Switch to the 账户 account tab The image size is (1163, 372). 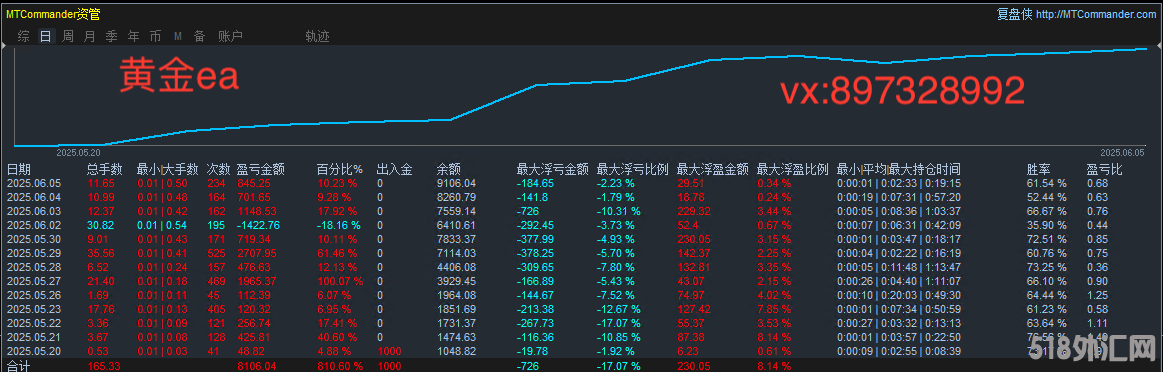[x=230, y=36]
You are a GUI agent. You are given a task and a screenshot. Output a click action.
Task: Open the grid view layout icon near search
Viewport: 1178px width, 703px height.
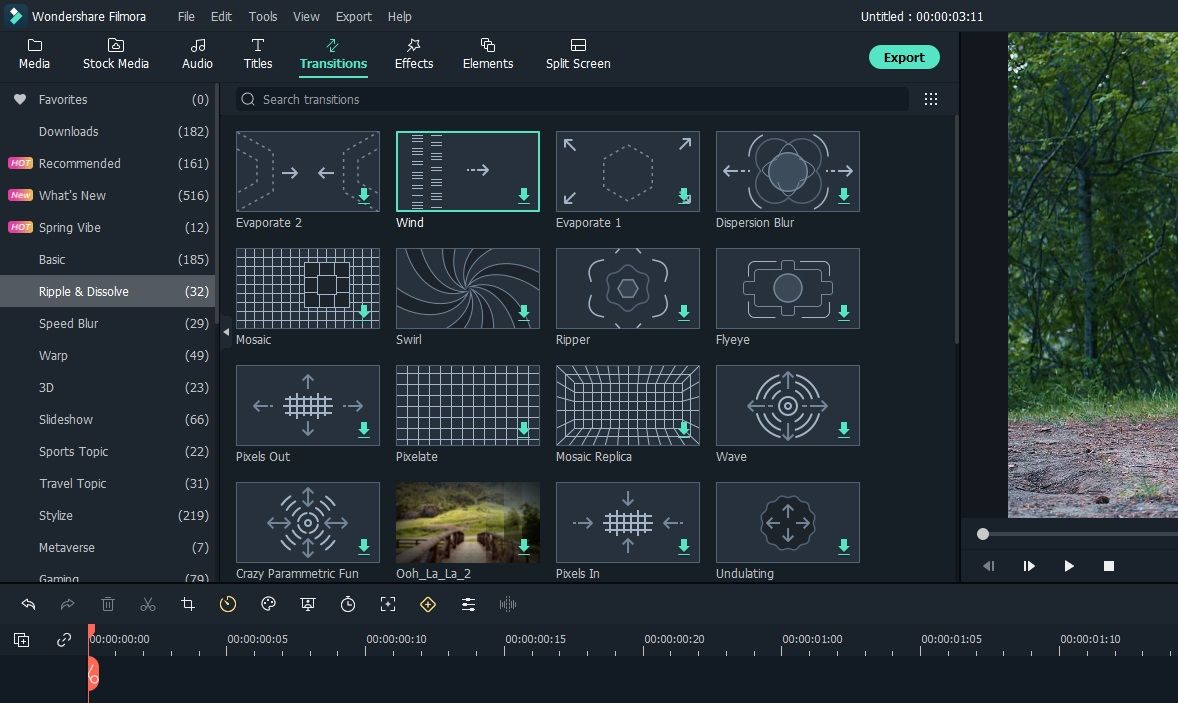pyautogui.click(x=931, y=99)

━━━━━━━━

WORK INSTRUCTIONS: Output the entries without alteration, starting at the line containing "You are a GUI" and ending at the end of the entries, omitting the pictures.

WRITTEN RESPONSE:
You are a GUI agent. You are given a task and a screenshot. Output a click action.
Task: Open the grid view layout icon near search
Viewport: 1178px width, 703px height.
pyautogui.click(x=931, y=99)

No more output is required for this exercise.